▶ **DOCUMENT PASSAGE**

Friday 2 May 2008

Bias

The Times (1 May 2008, page 66) Law Report states that the House of Lords determined that "Government guidance to National Health Service employers which had the effect of preventing overseas trainee doctors from being offered postgraduate training places in NHS hospitals was unlawful."
If the UK is a liberal democracy, as is frequently claimed, how can parliamentary decisions be unlawful? Judges are supposed to apply the law, not interpret it and certainly not make it.
In the news item on this subject on page 15 The Times' Health Editor writes:
"By 'dashing the legitimate expectations' of doctors who had been encouraged to come to Britain, the law lords said, Ms Hewitt had acted unfairly."
The case was brought by the British Association of Physicians of Indian Origin. The crux of the matter is that the trainee doctors want to take up permanent residence here.
People who apply for visas are aware of the constraints. So they are not treated unfairly.
The article conjectures that as a result of the decision some 700 to 1,000 British-trained doctors will "be unable to get a training post in 2009, 2010 and beyond."
It is they who are being treated unfairly, and it is doubly unfair that they have no recourse to the law.

▶ **SUPPLIED DATA**
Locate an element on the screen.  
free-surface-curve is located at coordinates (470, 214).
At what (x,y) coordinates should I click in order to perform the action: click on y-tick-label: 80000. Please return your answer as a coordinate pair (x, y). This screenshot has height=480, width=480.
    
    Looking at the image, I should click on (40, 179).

▶ **AIM OF THE EXERCISE**
Please extend the post on the law lords' ruling about overseas trainee doctors, picking up after its final sentence. The material above is separate from the post on the law lords' ruling about overseas trainee doctors.

▶ **ANSWER SPACE**
This bias has close parallels with my (unfairly failed) attempts to use the law to prevent foreign men from being allowed to live and work in the UK through marriage.
Other people were able to use the law in this regard and they successfully thwarted the Conservative Government's election policy in 1979 - but no Englishman (Scotsman, etc.) could avail himself of the law.
Patricia Hewitt was in the forefront when, as General Secretary of the National Council of Civil Liberties (now renamed Liberty) she campaigned against this concession - which it is - that allows foreign men to occupy the UK in this way.
It is no wonder lawyers justify safeguarding their power. Immigration controversies provide them with an endless gravy train and other peoples with a road to these sorely self-afflicted islands.